Never doubt that a small group of thoughtful, committed citizens can change the world. Indeed, it is the only thing that ever has.
I was reminded of this well-known quote this morning as I listened with about a dozen other volunteers (mostly from Massachusetts) to a pep talk on canvassing at the Barack Obama campaign office in Concord, New Hampshire. Although I had canvassed last Saturday in Keene, NH, I arrived there late and didn't get much of a briefing. I was assigned to work with an experienced local volunteer that time, so learning "on the job" worked out fine. But some of the tips in the briefing today were useful, especially the info about voter registration rules in NH (you can pre-register up to 10 days before the election, but you can also register at the polls on Election Day).
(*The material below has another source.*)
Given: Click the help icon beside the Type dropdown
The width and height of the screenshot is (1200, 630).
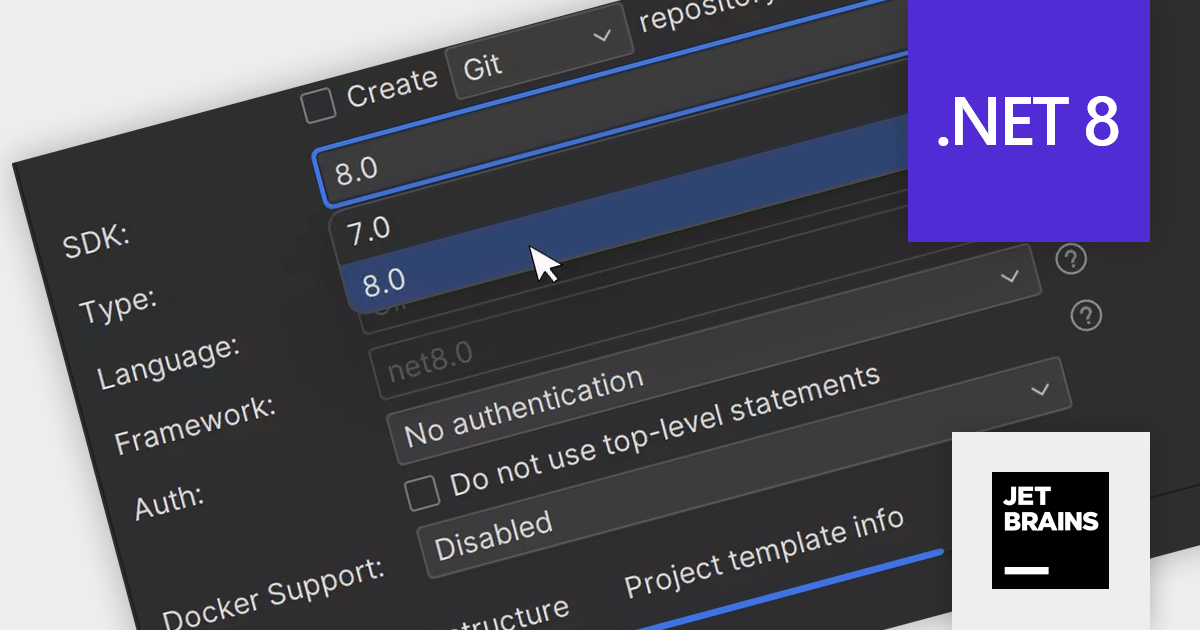Looking at the screenshot, I should click(1071, 259).
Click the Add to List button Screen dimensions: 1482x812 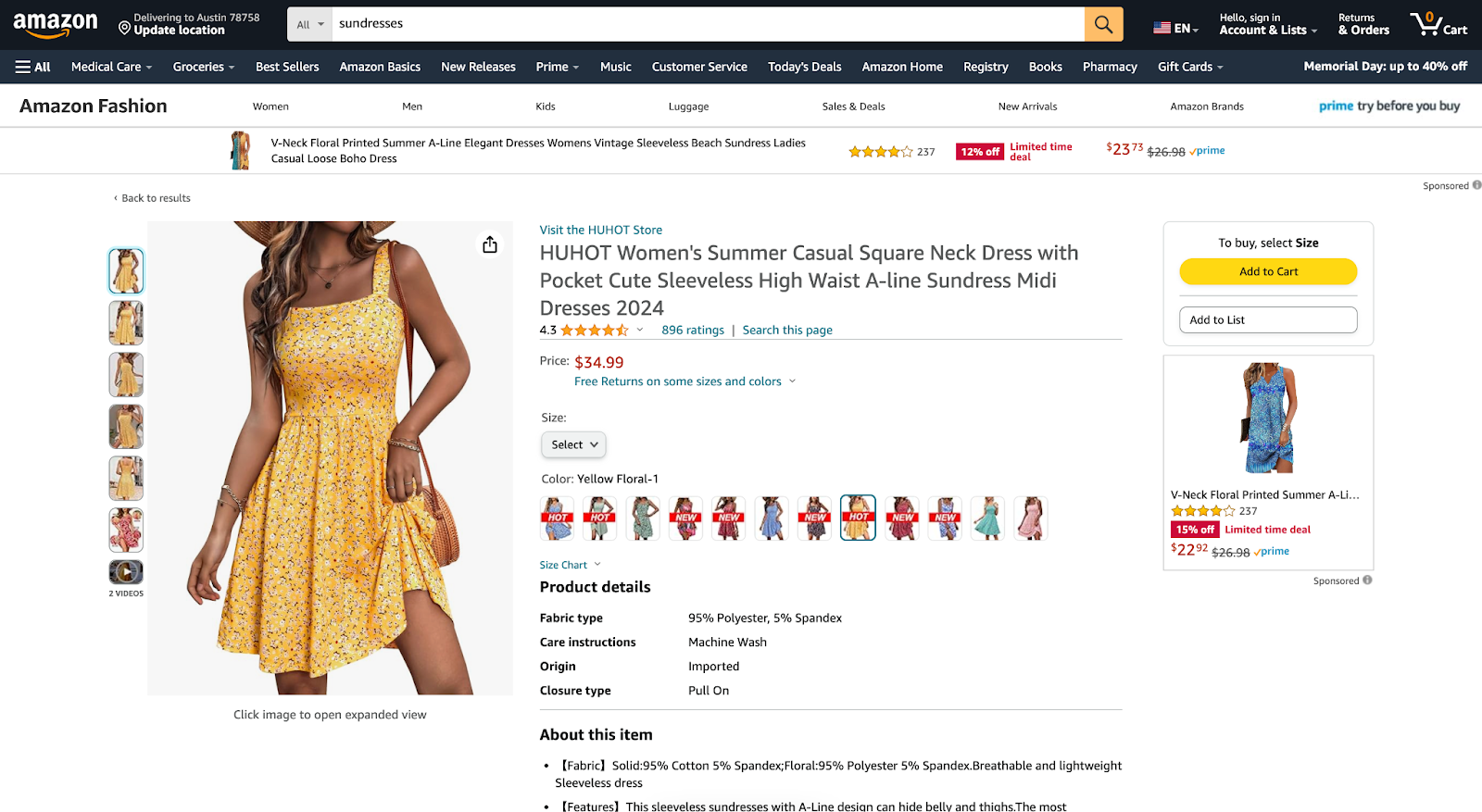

Canvassing is not rocket science - you get a list of voters and a neighborhood map, you drive to the neighborhood, walk around and knock on doors, introduce yourself, and have a conversation about the election. The key points are "who will you vote for?" and if you are an Obama suporter, will you consider volunteering yourself? It's actually pretty good fun in the few cases where the voter is actually home, especially supporters and undecided voters who are willing to talk with you. Usually I just encourage these voters to check on a few things on the web, especially the facts about who would benefit from the Obama and McCain tax plans (by income level), and about McCain's health insurance plan (employer-provided insurance benefits would be taxed as income in McCain's plan, among other strange and problematic features - check this analysis of the McCain plan). This was only my second day canvassing for Obama, and it went pretty well. I also spent an hour back at the office calling voters, which went better than my calls from home have gone this past week (perhaps calling from a NH area code is part of the reason).
Being part of this small group of thoughtful, committed citizens today was a good feeling. The local campaign staffers told us that with so many volunteers coming into New Hampshire to help the local volunteers, they are reaching many thousands of voters in person and on the phone, identifying supporters, adding more volunteers, and preparing for the big get-out-the-vote push on Election Day.